(Listed records begins)
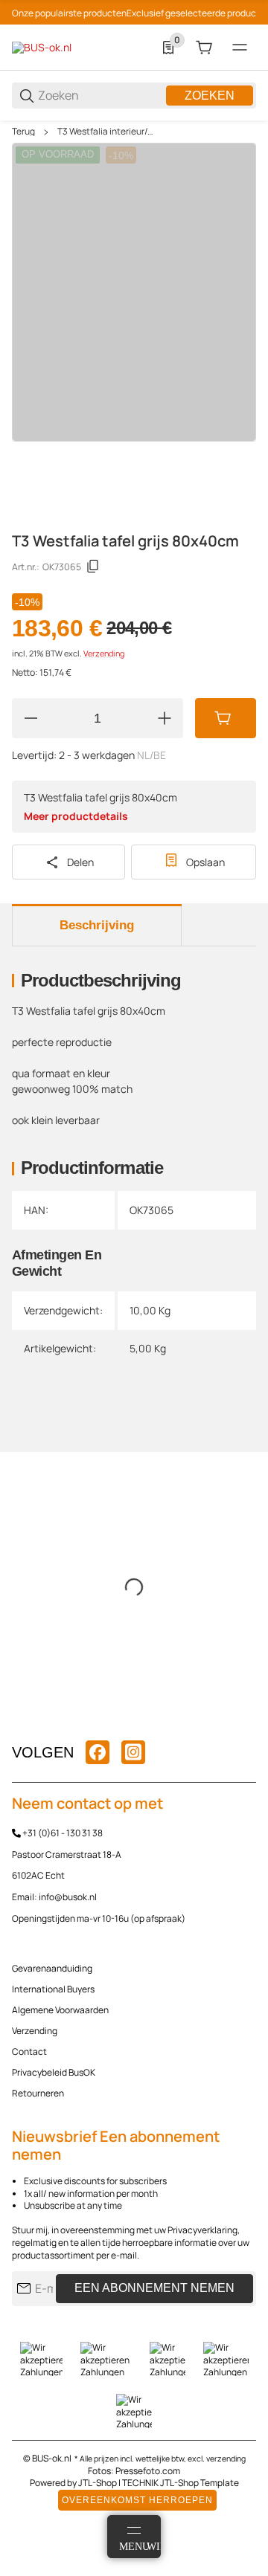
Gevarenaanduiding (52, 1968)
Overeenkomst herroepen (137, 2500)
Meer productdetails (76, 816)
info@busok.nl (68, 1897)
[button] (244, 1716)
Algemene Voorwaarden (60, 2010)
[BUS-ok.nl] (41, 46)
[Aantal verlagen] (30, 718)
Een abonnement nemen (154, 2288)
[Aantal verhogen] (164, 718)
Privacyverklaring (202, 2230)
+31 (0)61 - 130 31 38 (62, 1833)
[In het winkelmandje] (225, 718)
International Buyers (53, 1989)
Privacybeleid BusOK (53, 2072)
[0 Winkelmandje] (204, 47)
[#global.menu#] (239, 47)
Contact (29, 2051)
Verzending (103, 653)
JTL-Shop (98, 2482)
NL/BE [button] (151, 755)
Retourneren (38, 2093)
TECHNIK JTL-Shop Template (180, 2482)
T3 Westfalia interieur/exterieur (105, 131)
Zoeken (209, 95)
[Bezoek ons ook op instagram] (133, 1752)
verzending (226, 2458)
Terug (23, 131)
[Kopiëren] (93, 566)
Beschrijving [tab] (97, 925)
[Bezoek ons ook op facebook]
(Listed records ends)
(Listed records begins)
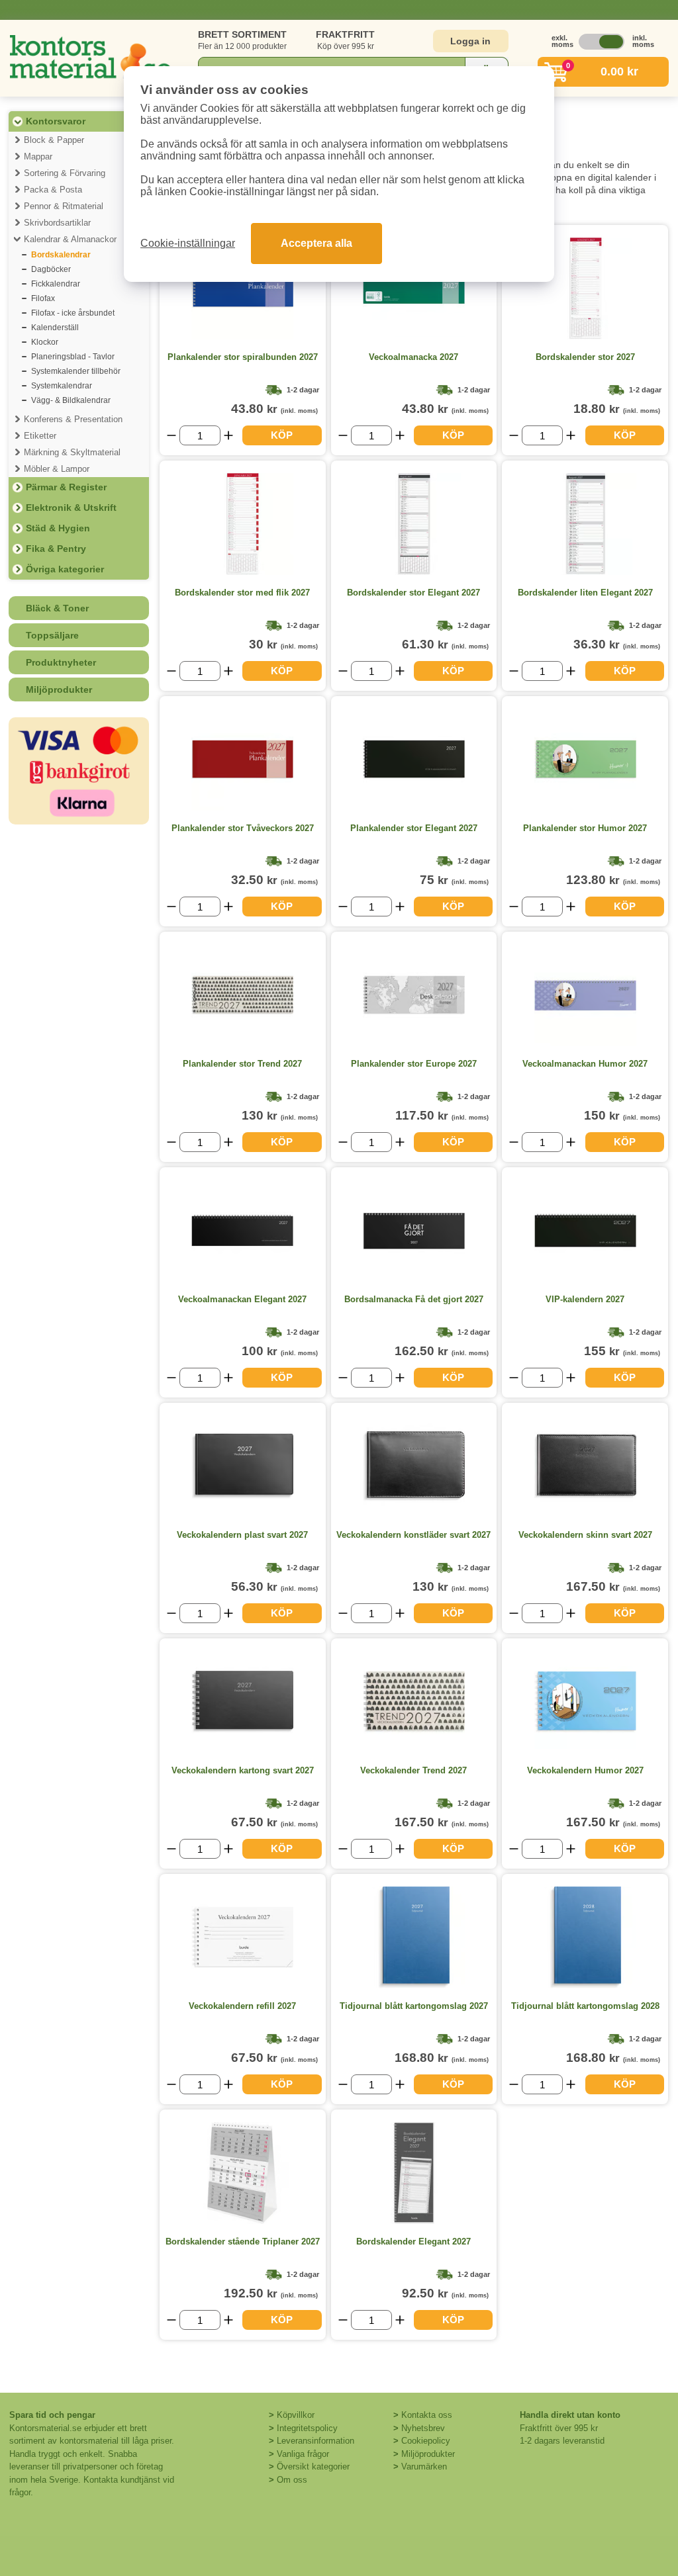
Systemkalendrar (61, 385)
(Listed records ends)
[Goal of the exercise]: For each line above that contains the word "Bezoek", make a copy.

[Result]:
[Bezoek ons ook op instagram] (133, 1752)
[Bezoek ons ook op facebook]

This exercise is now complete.